SOURCE DATA.
-.-.-
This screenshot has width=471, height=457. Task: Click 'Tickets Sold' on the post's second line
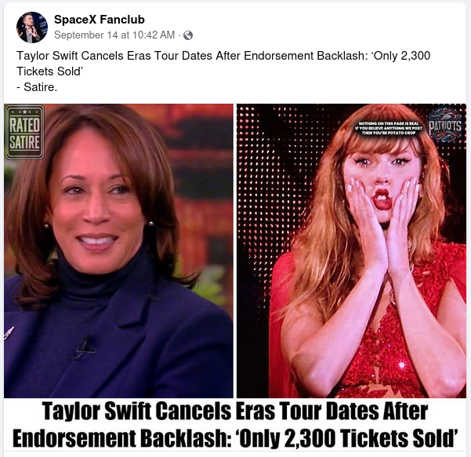49,71
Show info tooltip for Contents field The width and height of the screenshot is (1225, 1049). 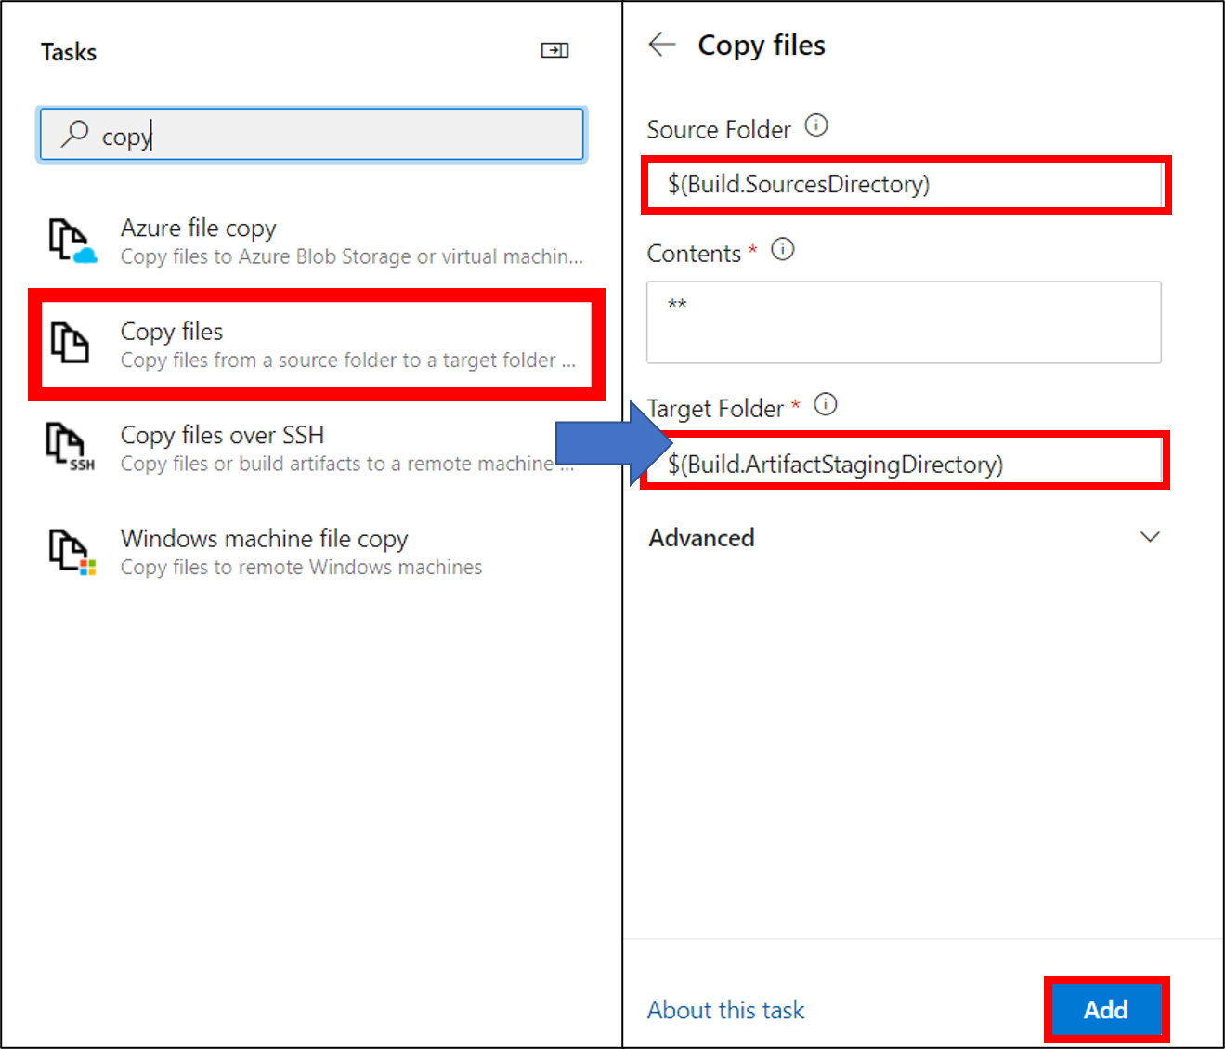[783, 250]
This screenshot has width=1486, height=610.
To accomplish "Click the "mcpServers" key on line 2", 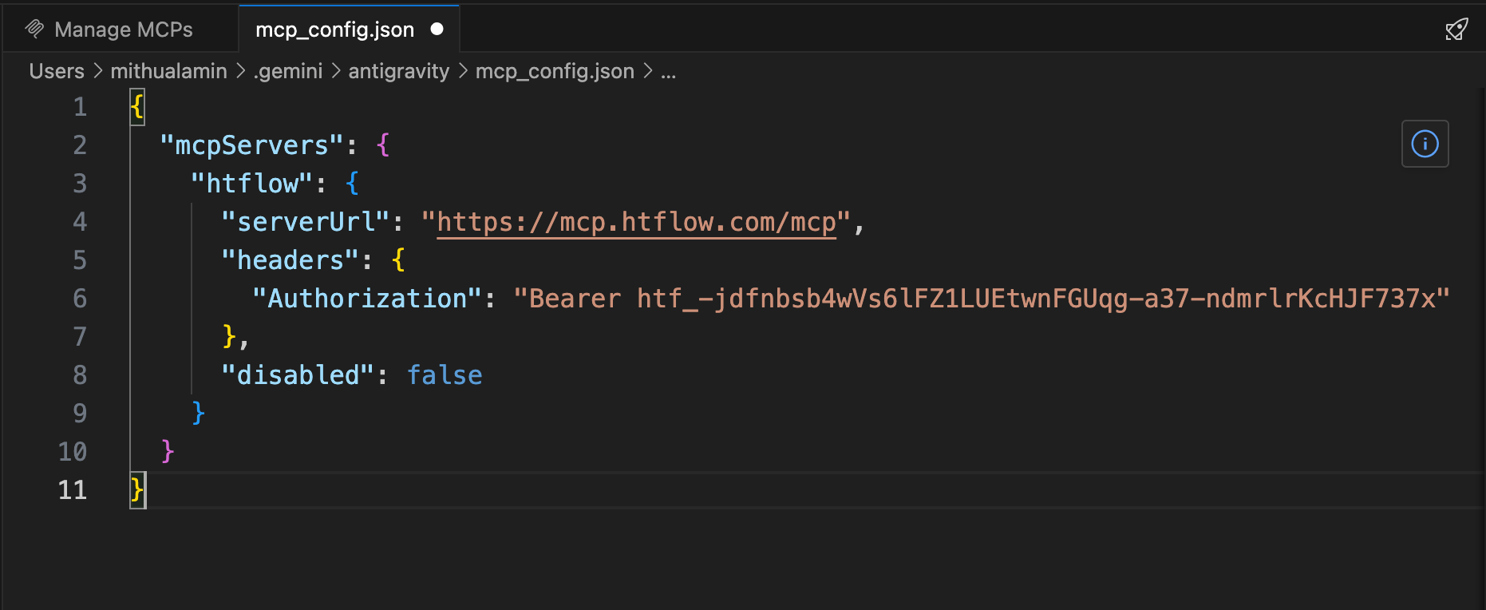I will 252,145.
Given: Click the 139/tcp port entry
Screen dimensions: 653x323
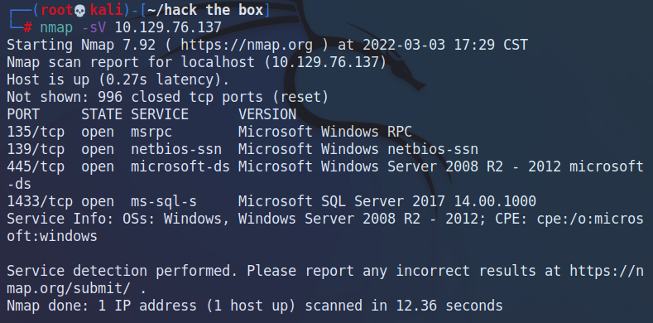Looking at the screenshot, I should point(36,149).
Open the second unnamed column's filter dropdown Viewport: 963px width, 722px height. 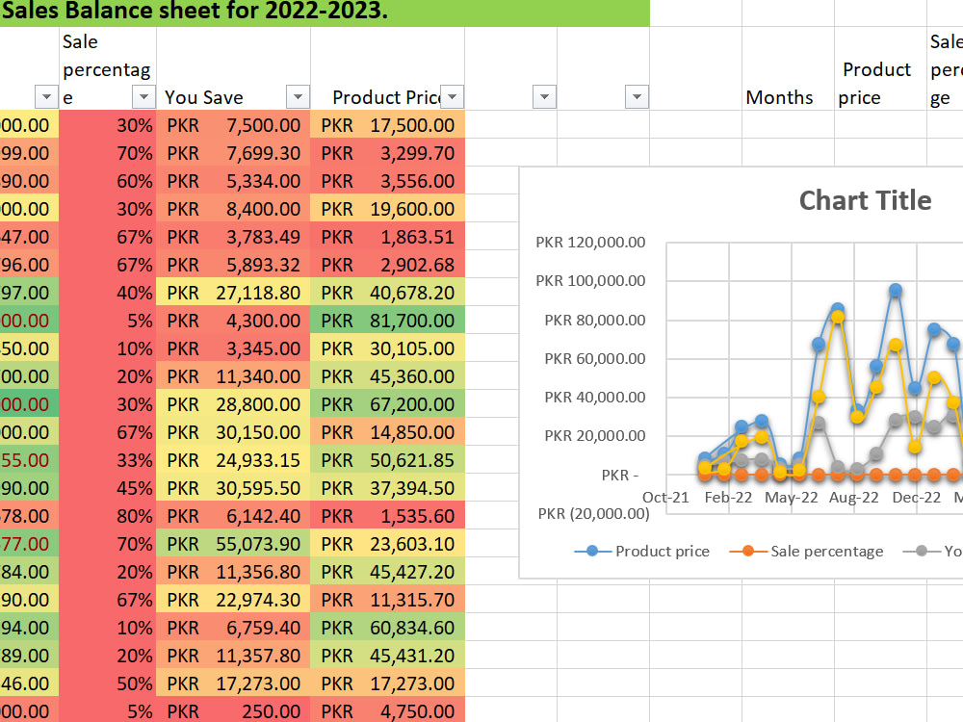636,96
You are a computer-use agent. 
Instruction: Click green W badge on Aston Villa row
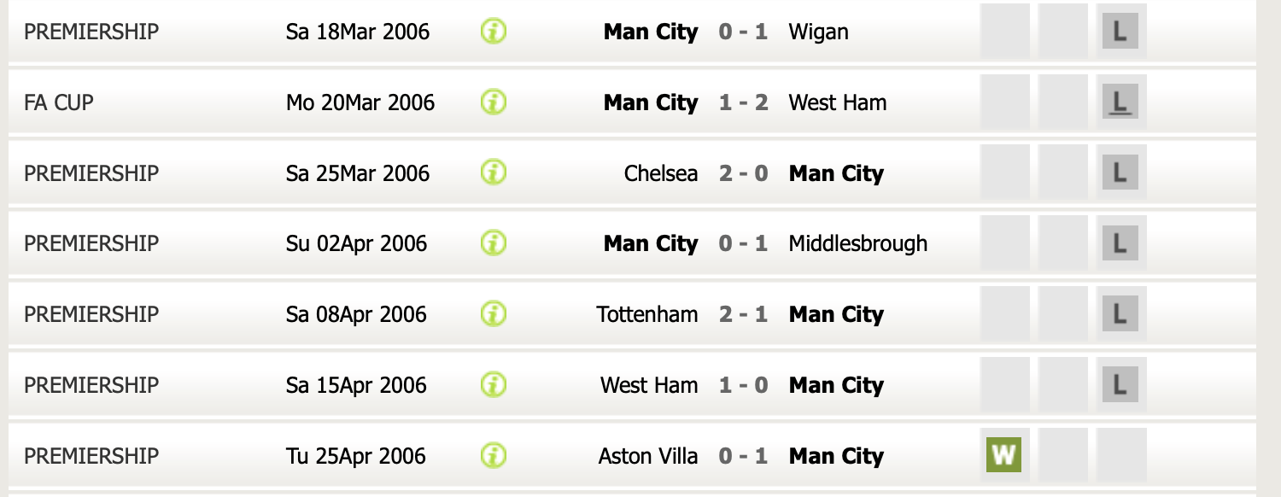[x=1003, y=455]
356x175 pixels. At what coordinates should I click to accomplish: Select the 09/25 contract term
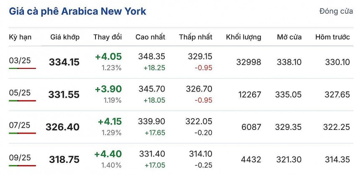[20, 158]
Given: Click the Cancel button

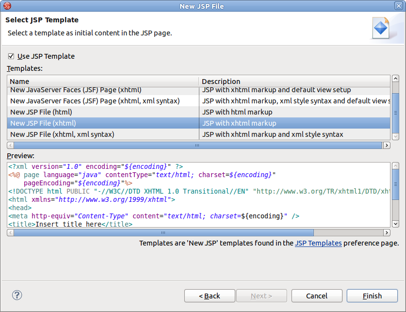Looking at the screenshot, I should click(317, 296).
-.-.-
EXERCISE DIRECTIONS.
This task calls for the lines from the line containing "You are a computer-use agent." through the end of the listing, set down exactly and only, with pictures omitted.

WORKED SOLUTION.
You are a computer-use agent. 
Instruction: Click green W badge on Aston Villa row
[x=1003, y=455]
356x175 pixels. At what coordinates should I click to accomplish: Select the 09/25 contract term
[20, 158]
Given: Click the Cancel button

Looking at the screenshot, I should click(317, 296).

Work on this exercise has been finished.